いきなりのひどい話に素っ頓狂な声を上げる竜児の前で大河はうつむいたまま、少し強い風に髪を乱され、手を後ろで組んで足でのの字を書いている。

「だってさ、去年は失敗だったし。いまさら買ってきてあげるのもどうかなって」
「馬鹿野郎、俺がお前の作ってくれるものが嬉しくねぇなんてありえねぇだろうが。去年も言ったじゃねぇか。いい加減わかれよそのくらい」
「だって。だって。去年は私のチョコ食べたら意識が無くなったって言ってたじゃない」
「去年は去年。今年は今年だ」

昨年のバレンタインデーに大河が配ったチョコを食べたのは竜児だけだった。櫛枝実乃梨をして「狂った強度、すなわち狂度」と呼ばしめるほど固かったチョコレートには、誰一人として文字通り歯がたたなかったのだ。
ただ一人、こういう事には恐ろしく頭の回る竜児だけがホットミルクに溶かすことを思いつき、そして飲んだ後に意識を失ったのだった。
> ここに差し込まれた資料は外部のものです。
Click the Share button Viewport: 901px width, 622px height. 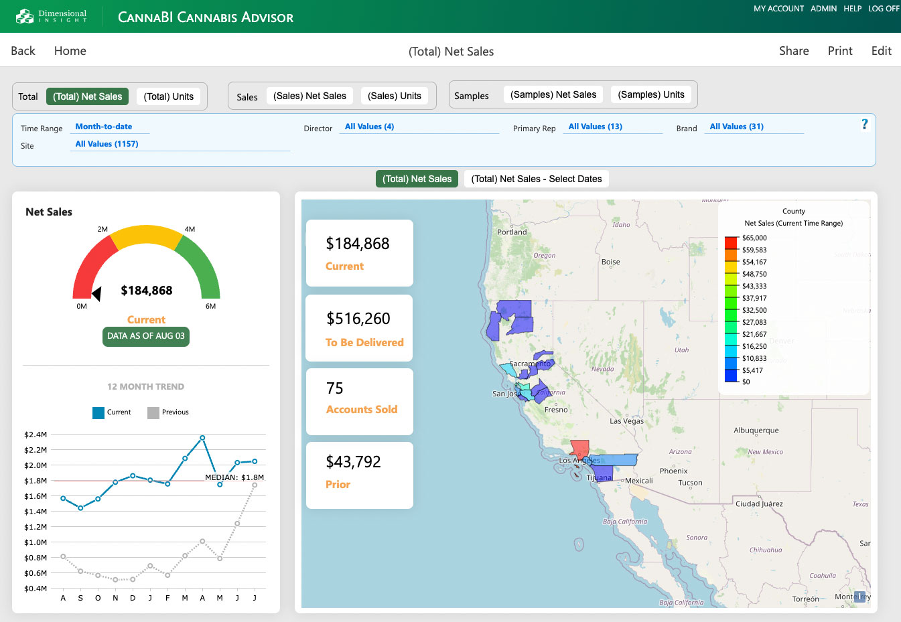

また意識を失うかもしれないが、まぁ、命を奪われるわけじゃあるまい。多分。

「なんだよ、期待してたのによ」

ぼそり。と、つぶやいた竜児に、ぱっと大河が顔を上げる。嬉しい!と顔に書いてある。思わず顔をそらす竜児だが

「ほんと?竜児、期待してくれてた?」

嬉しそうに声をあげる大河がさっと、竜児の顔の方向に上体を傾けて見上げる。

「悪いかよ」

妙な照れ隠しのためにわざと不機嫌な顔を作ってよそを向く竜児。大河がささっとそちらに上体を傾ける。

「ねぇ、竜児。チョコ期待してくれてたのね?」
「うるせぇよ」

ねぇ、竜児。ぷいっ、ささっ。ねぇ、竜児。ぷぃっ、ささ。橋の真ん中でワン・オン・ワンさながらの光景が繰り広げられる。竜児はばつの悪そうな顔でかたくなに大河から顔をそらしている。一方で、大河の方は既に喜色満面。
嬉しくて仕方ないといった風で竜児の顔を確かめるべく右に左に体を動かす。バカップル丸出しの二人に、通行人が「いちゃいちゃしやがって」と毒つくが、竜児の作り不機嫌な表情を見ると足を早めて去っていく。

「じゃぁ、私、また頑張る。今年は失敗しないように味見するから!」
「……おう。ほら、もう行くぞ。風邪ひいちまう。」

なんだか俺は、大河がチョコレートを作ると言う度に不機嫌な顔してるなぁ、と妙な反省をしながら歩き出す竜児の横に、追いついた大河が並ぶ。どちらともなくふれあった手をたぐって、握り合った。

鉄の橋の上を風が駆け抜けていく。